Markov — DKO fighters affectionately call him “Dobriy” (Good) – to this day opposes the liquidation of communist principles and feels, as he says, committed to the thought and action of Lenin, partisan Julius Fučík, humanist educator Anton Makarenko and Che Guevara. “For him, the people’s happiness was more important than ministerial posts.”
Both of Markov’s grandfathers fought during World War II in the Red Army against Nazi Germany and lost their lives. As Hitler was then to Thyssen and Krupp, the fascists today are for the oligarchs in Ukraine “an instrument” to achieve their profit interests. Whoever invests in war has no interest in stopping it.
“I’ll never forget the images of the father who had to watch as the tattered body of his little daughter was loaded onto a truck,” Markov recalls about the Ukrainian artillery attack in late summer 2014 on the beach of Zugres, a city in Donetsk.
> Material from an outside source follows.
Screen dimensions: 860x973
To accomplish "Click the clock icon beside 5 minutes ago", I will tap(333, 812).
For the fascists, acting on the premise “Donbass will be Ukrainian or deserted,” the many dead children are nothing by the brood of “Colorado beetles” (a Ukrainian slur for the insurgents), he says. “But I feel for them, as if they were my own children.”
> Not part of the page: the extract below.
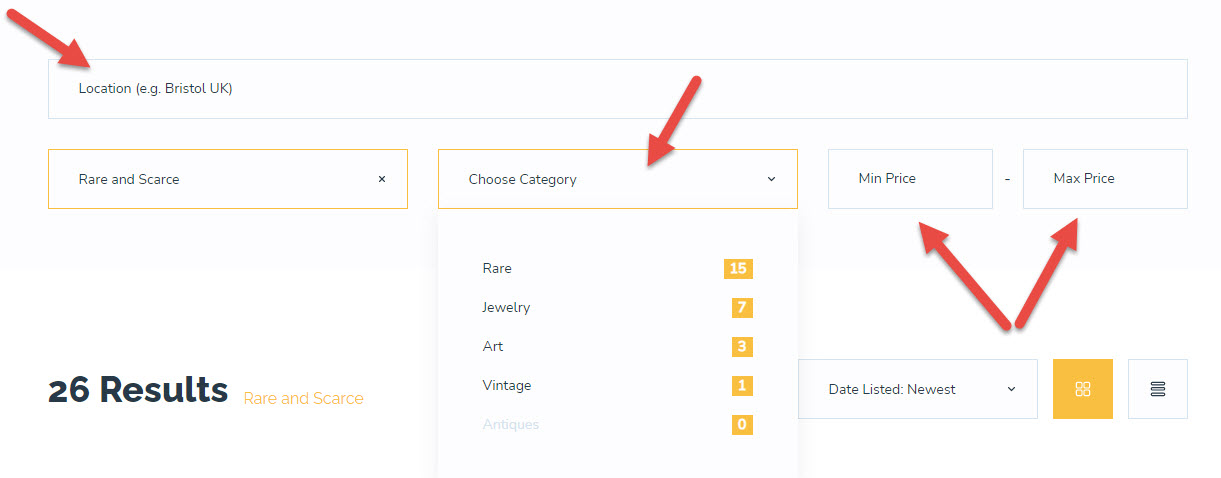Pick Vintage in the category dropdown
The width and height of the screenshot is (1221, 478).
506,385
However, Markov warns against demonizing Ukrainian soldiers. “Not all of them are fascists. Many were forcibly recruited and manipulated so that they perceive the people in the East as their mortal enemies,” he explains. “We do not hate the Ukrainians.”
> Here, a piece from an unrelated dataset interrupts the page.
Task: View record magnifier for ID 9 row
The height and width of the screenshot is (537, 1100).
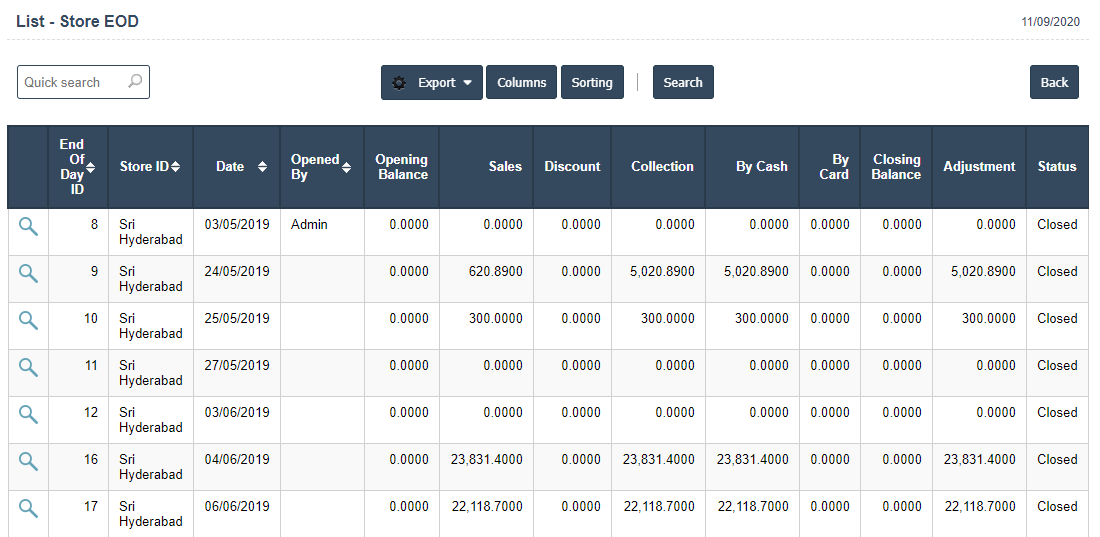Action: [x=28, y=274]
However, Markov is convinced that there will be no just peace without military victory over Kiev’s troops. It is a precondition for a historical process, says Markov, that is categorically necessary. “Ukraine must be de-Nazified.”
Like all the communists and socialists, on January 15 Alexey Markov will commemorate two revolutionaries and anti-imperialists who embodied a great hope of the labor movement 100 years ago and whose ideas he believes are “still modern.”
“The treacherous murder of Luxemburg and Liebkneckt robbed humanity of brilliant minds.”